Intestinal Epithelium for Basic Physiology and Drug Assays
Nancy L Allbritton, Professor, University Of North Carolina
Organ-on-chips are miniaturized devices that arrange living cells to
simulate functional subunits of tissues and organs. These microdevices
provide exquisite control of tissue microenvironment for the
investigation of organ-level physiology and disease. Human
organ-on-chips are expected to transform biomedical research providing
platforms that accurately replicate human tissues, enable a better
understanding of human-to-human physiologic variations, and even permit
patient-specific organ mimics. These human organ facsimiles will
fundamentally alter drug discovery and development by providing human
constructs for screening assays, toxicity measurements and investigation
of molecular-level drug actions. Breakthroughs in stem-cell biology now
enable single stem cells or intestinal crypts isolated from primary
mouse or human intestine or differentiated from induced pluripotent stem
cells (iPSCs) to grow and persist indefinitely in defined 3D culture
conditions to form organotypic structures generically termed enteroids.
We have developed a long-lived, self-renewing monolayer culture format
from primary intestinal cells. A surface matrix and chemical factors
sustain the epithelial cell monolayers so that they possess all cell
repertoires found in vivo. This technical advance has made it possible
to create primary tissues on platforms that are compatible with
high-content screening strategies. For example, the screening of 77
dietary compounds revealed that these compounds altered proliferation to
increase stem cell numbers or increased cell differentiation with
formation of increased numbers of goblet cells or enterocytes.

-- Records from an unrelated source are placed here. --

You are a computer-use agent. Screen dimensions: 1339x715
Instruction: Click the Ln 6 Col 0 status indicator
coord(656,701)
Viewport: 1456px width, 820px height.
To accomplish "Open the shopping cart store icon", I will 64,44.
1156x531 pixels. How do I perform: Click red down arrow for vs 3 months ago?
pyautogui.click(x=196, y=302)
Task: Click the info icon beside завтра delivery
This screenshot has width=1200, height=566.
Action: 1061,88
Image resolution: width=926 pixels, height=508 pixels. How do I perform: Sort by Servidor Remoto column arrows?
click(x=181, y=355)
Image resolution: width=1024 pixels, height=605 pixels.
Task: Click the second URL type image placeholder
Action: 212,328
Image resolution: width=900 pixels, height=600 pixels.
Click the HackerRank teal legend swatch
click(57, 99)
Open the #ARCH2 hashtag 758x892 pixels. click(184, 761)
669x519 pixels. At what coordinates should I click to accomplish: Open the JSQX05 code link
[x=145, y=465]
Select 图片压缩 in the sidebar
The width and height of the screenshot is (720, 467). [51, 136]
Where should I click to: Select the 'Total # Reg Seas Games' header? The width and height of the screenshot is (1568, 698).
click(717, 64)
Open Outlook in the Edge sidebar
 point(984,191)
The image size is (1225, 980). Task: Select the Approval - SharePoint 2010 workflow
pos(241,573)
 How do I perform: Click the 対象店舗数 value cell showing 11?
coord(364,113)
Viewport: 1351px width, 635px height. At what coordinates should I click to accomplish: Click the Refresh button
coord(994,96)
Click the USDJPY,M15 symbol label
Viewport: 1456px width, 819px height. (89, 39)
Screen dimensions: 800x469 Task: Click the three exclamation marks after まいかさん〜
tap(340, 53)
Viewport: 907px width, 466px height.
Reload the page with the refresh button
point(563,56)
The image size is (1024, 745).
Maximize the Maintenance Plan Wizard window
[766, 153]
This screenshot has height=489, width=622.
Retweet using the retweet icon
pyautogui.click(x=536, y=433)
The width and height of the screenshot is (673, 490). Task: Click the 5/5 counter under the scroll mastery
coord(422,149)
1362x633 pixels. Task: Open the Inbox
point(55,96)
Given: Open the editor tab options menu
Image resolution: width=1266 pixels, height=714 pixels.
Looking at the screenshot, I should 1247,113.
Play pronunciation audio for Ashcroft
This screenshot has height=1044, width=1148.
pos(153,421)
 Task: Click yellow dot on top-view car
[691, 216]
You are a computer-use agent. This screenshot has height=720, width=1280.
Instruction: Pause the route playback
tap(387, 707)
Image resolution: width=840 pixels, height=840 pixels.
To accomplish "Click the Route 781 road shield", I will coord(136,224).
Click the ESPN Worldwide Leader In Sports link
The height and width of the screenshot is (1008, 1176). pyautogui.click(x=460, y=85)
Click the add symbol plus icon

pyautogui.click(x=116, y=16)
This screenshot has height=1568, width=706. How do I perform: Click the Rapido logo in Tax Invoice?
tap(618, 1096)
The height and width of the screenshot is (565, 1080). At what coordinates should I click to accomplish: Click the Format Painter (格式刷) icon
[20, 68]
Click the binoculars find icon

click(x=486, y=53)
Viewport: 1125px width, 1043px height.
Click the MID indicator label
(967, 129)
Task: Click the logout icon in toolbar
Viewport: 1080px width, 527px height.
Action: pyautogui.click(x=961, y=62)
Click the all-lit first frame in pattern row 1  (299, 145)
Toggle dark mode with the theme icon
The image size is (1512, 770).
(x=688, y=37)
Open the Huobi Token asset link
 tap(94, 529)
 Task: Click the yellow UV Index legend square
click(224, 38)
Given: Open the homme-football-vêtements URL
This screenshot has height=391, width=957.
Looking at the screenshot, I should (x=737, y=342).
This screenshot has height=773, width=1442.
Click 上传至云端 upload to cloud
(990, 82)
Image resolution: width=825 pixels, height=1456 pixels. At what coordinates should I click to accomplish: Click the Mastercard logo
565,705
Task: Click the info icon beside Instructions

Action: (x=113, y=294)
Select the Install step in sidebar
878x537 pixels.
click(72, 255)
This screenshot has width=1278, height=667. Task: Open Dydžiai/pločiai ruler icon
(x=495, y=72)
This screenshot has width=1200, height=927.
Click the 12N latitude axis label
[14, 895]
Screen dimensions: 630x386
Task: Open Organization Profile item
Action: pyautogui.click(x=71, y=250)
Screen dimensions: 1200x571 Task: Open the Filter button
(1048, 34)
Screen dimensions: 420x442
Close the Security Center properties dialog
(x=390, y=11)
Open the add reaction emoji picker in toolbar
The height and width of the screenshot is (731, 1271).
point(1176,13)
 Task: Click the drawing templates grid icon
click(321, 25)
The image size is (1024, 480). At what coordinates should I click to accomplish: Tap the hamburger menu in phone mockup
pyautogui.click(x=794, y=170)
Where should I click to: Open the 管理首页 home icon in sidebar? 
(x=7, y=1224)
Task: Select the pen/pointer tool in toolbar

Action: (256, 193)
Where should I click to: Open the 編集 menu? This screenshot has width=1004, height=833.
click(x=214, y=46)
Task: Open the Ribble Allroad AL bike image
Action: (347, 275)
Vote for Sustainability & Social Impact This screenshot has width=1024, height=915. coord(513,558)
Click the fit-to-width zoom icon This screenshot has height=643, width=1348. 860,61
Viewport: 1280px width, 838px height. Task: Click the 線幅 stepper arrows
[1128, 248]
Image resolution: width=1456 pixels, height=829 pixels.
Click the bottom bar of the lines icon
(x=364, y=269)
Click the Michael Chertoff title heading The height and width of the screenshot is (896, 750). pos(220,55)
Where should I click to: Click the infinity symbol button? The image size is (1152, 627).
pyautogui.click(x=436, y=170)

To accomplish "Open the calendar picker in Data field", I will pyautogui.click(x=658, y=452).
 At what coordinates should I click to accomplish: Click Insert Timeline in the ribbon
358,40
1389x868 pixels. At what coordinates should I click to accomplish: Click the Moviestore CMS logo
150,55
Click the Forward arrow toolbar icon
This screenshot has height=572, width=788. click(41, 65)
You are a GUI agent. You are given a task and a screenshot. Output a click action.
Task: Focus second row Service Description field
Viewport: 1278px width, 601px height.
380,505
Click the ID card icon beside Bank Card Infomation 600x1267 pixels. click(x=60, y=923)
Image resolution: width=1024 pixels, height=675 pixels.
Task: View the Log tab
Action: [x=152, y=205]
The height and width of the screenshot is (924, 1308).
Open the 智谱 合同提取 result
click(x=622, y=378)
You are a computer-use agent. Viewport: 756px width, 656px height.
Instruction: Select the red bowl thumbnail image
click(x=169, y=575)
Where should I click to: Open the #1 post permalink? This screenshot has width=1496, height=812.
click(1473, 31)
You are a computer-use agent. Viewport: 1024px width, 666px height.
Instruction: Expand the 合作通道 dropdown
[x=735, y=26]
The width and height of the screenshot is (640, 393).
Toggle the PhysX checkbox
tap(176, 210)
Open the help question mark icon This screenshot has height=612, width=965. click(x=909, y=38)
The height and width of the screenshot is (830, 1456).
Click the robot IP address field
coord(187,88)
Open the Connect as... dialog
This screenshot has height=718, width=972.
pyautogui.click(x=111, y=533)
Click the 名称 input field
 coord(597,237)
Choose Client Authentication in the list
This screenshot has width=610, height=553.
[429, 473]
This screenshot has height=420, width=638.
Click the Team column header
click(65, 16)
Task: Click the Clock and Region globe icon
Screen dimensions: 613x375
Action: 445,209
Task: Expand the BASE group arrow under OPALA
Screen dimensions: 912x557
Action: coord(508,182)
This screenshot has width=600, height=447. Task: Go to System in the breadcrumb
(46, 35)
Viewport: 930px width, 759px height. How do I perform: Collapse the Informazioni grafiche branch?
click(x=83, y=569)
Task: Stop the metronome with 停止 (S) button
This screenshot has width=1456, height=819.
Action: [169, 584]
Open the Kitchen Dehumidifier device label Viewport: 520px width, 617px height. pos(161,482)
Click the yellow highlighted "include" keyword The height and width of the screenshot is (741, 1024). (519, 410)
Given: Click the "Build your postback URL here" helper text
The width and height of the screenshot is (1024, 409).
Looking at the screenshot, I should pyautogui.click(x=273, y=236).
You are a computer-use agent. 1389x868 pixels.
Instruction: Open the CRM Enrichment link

Measurement of drug transport and metabolism has also been demonstrated
in these human intestinal monolayer systems as well as formation of
physiologic mucus layers many hundreds of microns thick. Culture of
these monolayers on a shaped scaffold under chemical gradients
replicates much of the cell compartmentalization and physiology observed
in vivo. This bioanalytical platform is envisioned as a next-generation
system for assay of microbiome-, drug- and toxin-interactions with the
intestinal epithelia. Finally, intestinal biopsy samples can be used to
populate these constructs with cells producing patient-specific tissues
for personalized medicine that can be applied to emerging areas of
disease modeling and microbiome studies.